Recorded data:
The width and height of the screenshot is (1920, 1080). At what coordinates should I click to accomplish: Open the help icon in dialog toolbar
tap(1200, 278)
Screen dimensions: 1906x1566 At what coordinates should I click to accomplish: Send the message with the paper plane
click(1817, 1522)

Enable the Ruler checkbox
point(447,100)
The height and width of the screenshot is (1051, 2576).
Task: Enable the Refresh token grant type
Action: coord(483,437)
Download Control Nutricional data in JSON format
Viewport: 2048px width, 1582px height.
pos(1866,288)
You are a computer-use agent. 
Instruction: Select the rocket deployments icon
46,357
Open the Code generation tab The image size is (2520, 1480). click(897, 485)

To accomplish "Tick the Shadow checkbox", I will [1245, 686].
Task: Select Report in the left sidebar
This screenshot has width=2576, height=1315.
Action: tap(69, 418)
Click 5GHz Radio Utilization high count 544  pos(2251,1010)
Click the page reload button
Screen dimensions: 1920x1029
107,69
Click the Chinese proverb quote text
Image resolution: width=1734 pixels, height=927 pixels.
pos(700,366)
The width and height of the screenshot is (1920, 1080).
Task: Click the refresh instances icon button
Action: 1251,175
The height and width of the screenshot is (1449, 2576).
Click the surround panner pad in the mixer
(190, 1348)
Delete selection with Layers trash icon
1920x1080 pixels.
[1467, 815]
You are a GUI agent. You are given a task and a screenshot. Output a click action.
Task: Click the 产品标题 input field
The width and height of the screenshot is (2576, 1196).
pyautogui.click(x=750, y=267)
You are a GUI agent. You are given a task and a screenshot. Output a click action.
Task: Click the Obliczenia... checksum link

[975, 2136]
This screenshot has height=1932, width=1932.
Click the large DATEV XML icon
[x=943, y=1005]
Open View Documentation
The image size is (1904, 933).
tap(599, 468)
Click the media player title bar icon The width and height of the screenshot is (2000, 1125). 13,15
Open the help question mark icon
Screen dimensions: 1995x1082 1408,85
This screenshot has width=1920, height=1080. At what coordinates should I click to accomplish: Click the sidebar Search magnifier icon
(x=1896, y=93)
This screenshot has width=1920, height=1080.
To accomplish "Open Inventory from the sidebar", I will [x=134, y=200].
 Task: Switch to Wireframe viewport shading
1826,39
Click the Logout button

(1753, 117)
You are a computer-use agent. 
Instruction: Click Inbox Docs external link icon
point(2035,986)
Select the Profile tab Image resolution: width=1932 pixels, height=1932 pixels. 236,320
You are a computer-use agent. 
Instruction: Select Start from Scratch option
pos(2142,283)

Description of the task: Reproduce word for word the material above, beginning with the line that contains "Instruction: Select the" and ending with the line that contains "Click the Chinese proverb quote text".

Exercise solution:
Instruction: Select the rocket deployments icon
46,357
Open the Code generation tab The image size is (2520, 1480). click(897, 485)

To accomplish "Tick the Shadow checkbox", I will [1245, 686].
Task: Select Report in the left sidebar
This screenshot has width=2576, height=1315.
Action: tap(69, 418)
Click 5GHz Radio Utilization high count 544  pos(2251,1010)
Click the page reload button
Screen dimensions: 1920x1029
107,69
Click the Chinese proverb quote text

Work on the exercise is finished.